DOCUMENT EXCERPT:
══════

COVID-19 vaccination in pregnancy, lactation, and planning pregnancy

If you are pregnant, planning a pregnancy, or feeding a newborn with breast milk, you may be concerned about whether the COVID-19 vaccines are safe for you and your baby.

The U.S. Centers for Disease Control and Prevention (CDC) recommends that if you are pregnant, if you are planning to get pregnant, or are lactating, you should get vaccinated as soon as possible.

Many of the nation’s leading medical professional organizations agree with the CDC recommendation. These groups of medical and pregnancy experts—including the American College of Obstetricians and Gynecologists (ACOG) and the Society for Maternal-Fetal Medicine (SMFM)—have also expressed their confidence in the safety and efficacy of the COVID-19 vaccines for people who are pregnant or lactating. We at UI Health Care also agree with these recommendations and urge all eligible individuals, including pregnant and lactating persons, be vaccinated as soon as possible.

Ultimately, the decision is up to you and will be based on your individual circumstances. You should always discuss any questions or concerns with your obstetrical provider. That includes speaking to your provider about the COVID-19 vaccine and what’s best for you and your baby. And you should expect your provider to respect your decision.

══════

HOW TO COMPLETE THIS TASK:
Answer these questions using the text on COVID-19 vaccination in pregnancy.
(a) Which agency recommends that people who are pregnant, planning a pregnancy, or lactating get vaccinated as soon as possible?
(b) Which two medical professional organizations does the text name as agreeing with that recommendation?
(c) With whom should a reader discuss any questions or concerns?

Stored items
══════

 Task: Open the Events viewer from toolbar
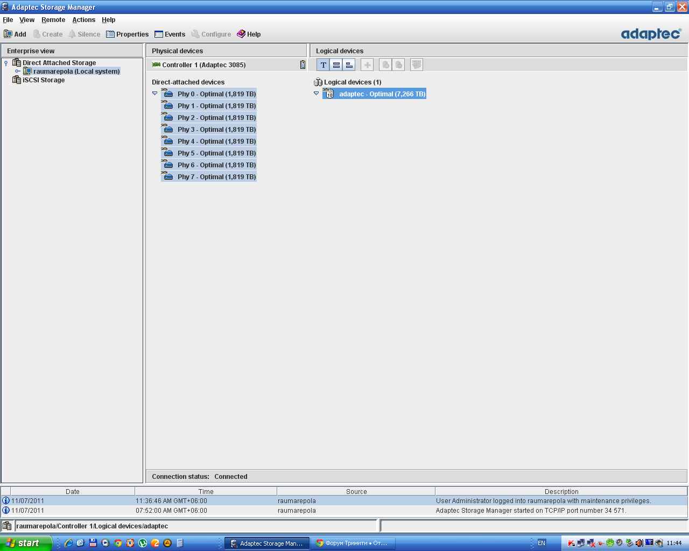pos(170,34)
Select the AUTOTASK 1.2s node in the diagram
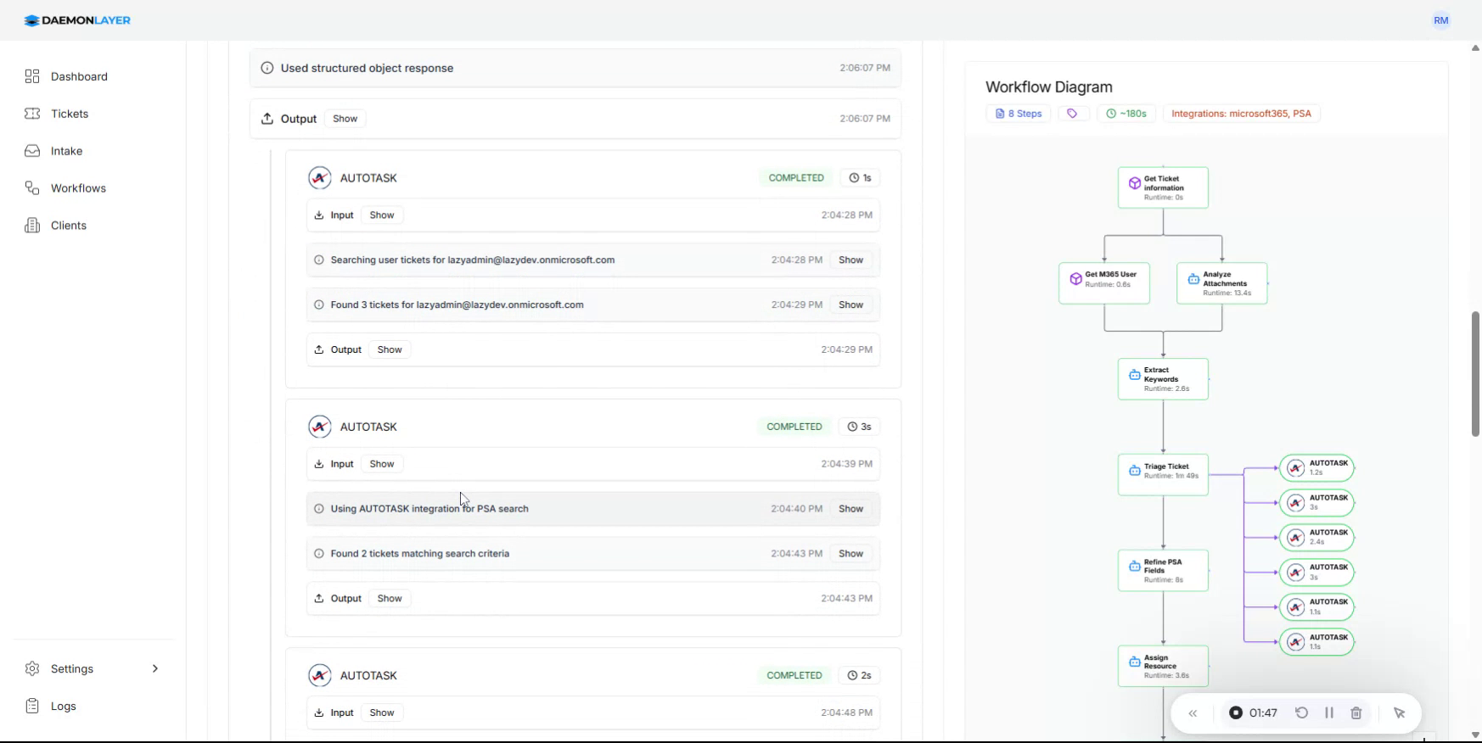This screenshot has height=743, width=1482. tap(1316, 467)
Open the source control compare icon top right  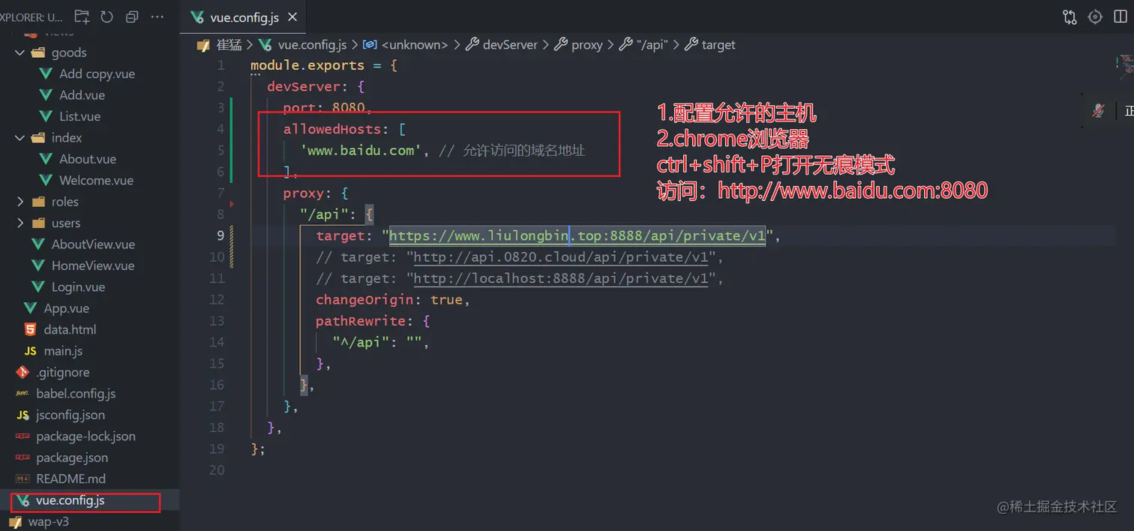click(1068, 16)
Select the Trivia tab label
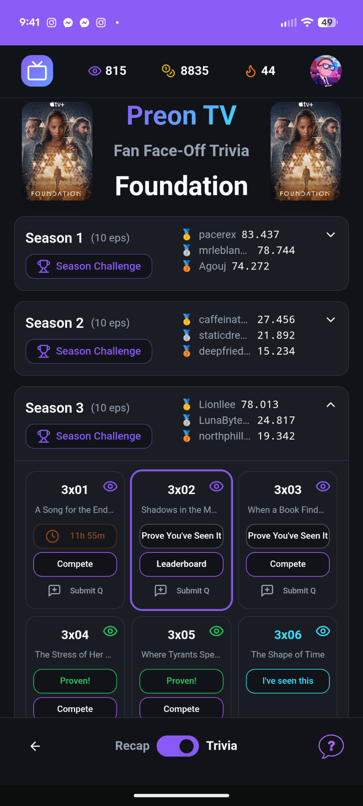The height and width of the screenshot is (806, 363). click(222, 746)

══════

TASK SOLUTION:
(a) The U.S. Centers for Disease Control and Prevention (CDC).
(b) The American College of Obstetricians and Gynecologists (ACOG) and the Society for Maternal-Fetal Medicine (SMFM).
(c) Their obstetrical provider.